In “Heart Clinic”, Mike Whissell explores the various ways that human hearts interact with each other and the myriad trials of trying to connect with another human being. His melodically rich, varied songs are filled with wry observation on relationships, but they are also emotional and direct pleas about the need for connection. The songs have a cathartic kinetic energy, like a thrilling conversation. There is a sense of redemption and release. On this album, the clinic is one that Whissell needs as much as the listener.
“The Scorn” starts like a rush of cool wind, with a snaky droning guitar figure gradually building to a giant uplifting chorus that hits you right in the chest. Tightly wound bass and drums roil the layers of atmospheric sound. “Habit” snaps out of the gate with a syncopated melodic bounce. The bridge introduces joyous handclaps before the band drops away, and Whissell delivers his farewell to the absent in a voice of resignation and acceptance.
“Broken Pieces” thrums away with a disco stomp and pointy little guitar arpeggios slicing through the air like disjointed lasers. Whissell searches for a way forward and finds a source of optimism in the fragments left behind. The song climaxes into a sky-scraping guitar solo before bursting wide open into an anthem of hope. “Be My” takes a darker turn with a ragged bluesy swagger, all chopping guitars and funky rhythms. But the bravado is a ruse, as everything drops away to reveal a broken man, pining for someone he’s lost. In the coda, the chords rise as if Whissell is literally searching for ascension, for the ability to rise above the heartsickness.
“Glad You Came” finds Whissell in a feistier mood, with a bouncy strutting rocker that feels like finding your way across a room to someone new. A harmonica solo signals a folk influence before the narrative returns and we’re journeying across a darkly dramatic minor key rocker.
“Highest Bidder” takes a quasi-jazz rhythm and twists it into the frame of a tale of romantic woe. “I can’t deny it, that I feel the way I do” sings Whissell atop of wall of voices and guitar. The instrumental section features more nimble interplay between the guitar, bass and drums and a wash of shimmering voices. In “Sunset” a vaguely country influence is revealed, where the guitars and organ do a Band-style dance married with an insistent drum groove.
“Vintage Feel” has jangly indie rock verses that give way to a leaping power-pop chorus, and some deft rhythmic turns as the transitional melodies momentarily pull at each other like playful children. In the song’s middle section delayed guitars hover in the background like a mist before a snare roll rips through them like a cannonball and the song returns to its contagious chorus. “Compassion” builds from a deceptively knotty funk riff into a gargantuan chorus that tears into your heart like a thousand daggers. Ringing guitar arpeggios dot the song like blinking LEDs, fading and receding in three dimensions before the final chorus explodes with organ and guitar textures.

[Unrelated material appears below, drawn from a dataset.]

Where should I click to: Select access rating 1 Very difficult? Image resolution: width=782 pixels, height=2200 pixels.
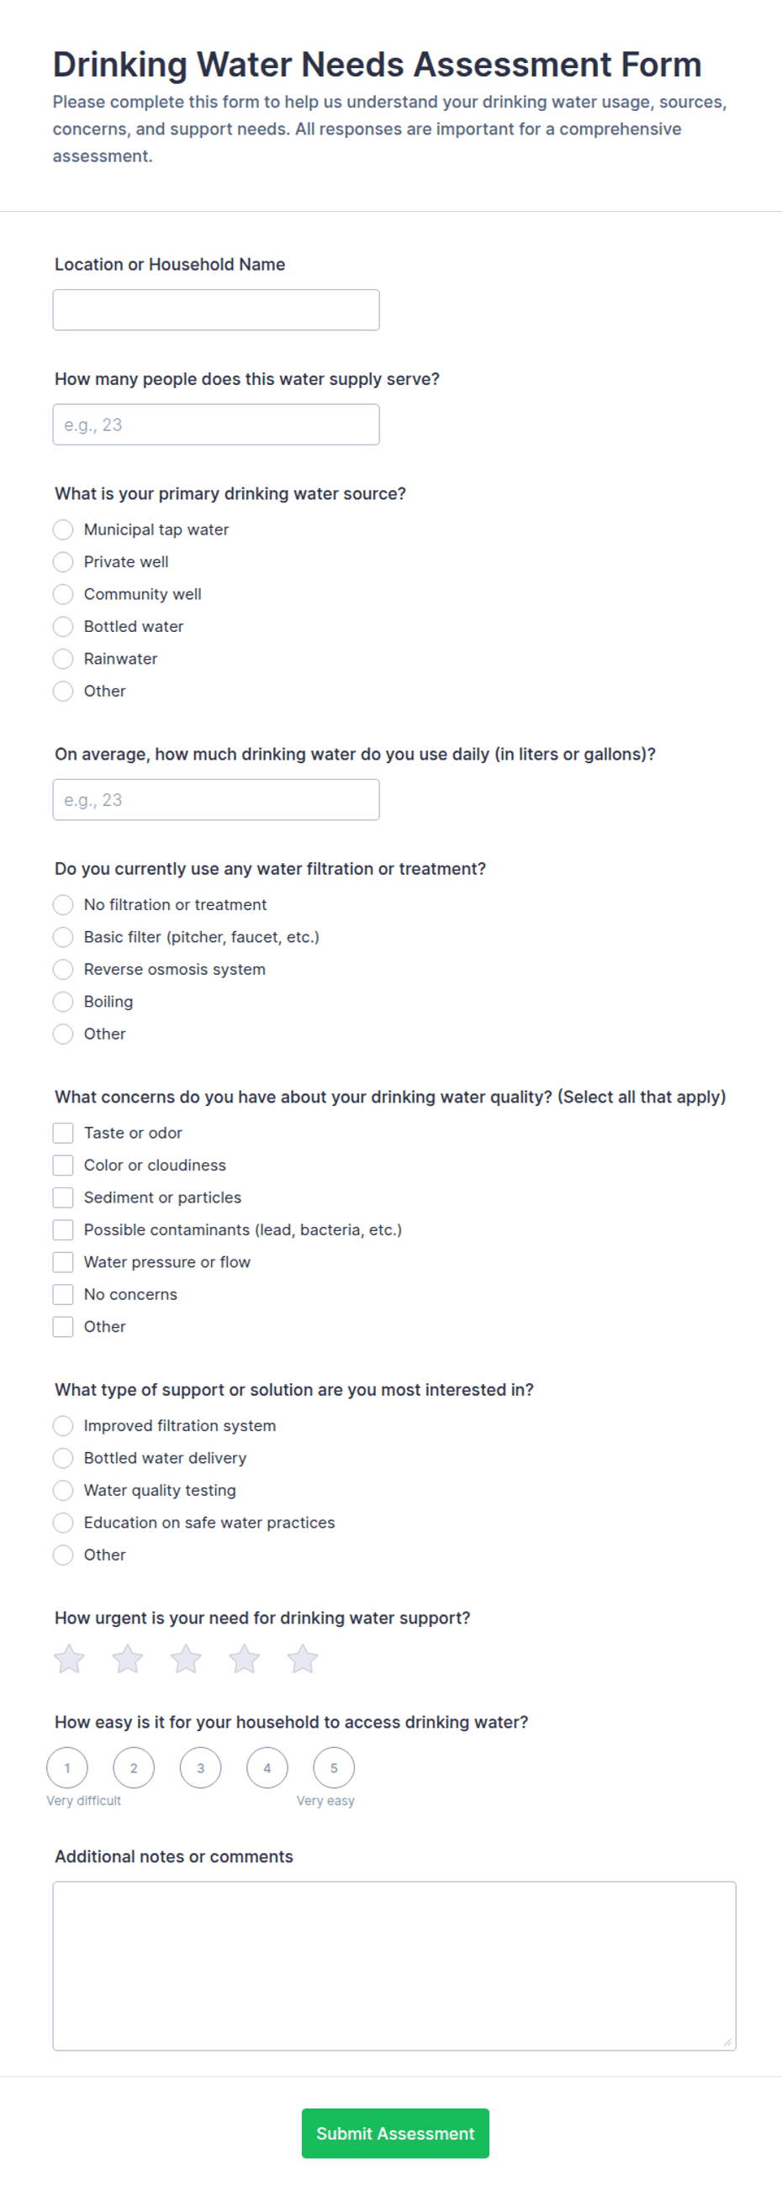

“Found Her Lost” is a blues-inflected curveball—a tale of things done to women by evil men. A guitar line plucked from the Delta mud softly growls through the verses, and the solo bends itself through time and space to place you back into the soft night air, standing near the violence and soaked with fear. The chorus brings in a touch of country harmony and a major key counterpoint to verse. In the songs final moments, after a brief pause, it explodes in double time like two drunks having a knife fight, lurching upwards and racing into a manic frenzy before collapsing in a dramatic chord sequence.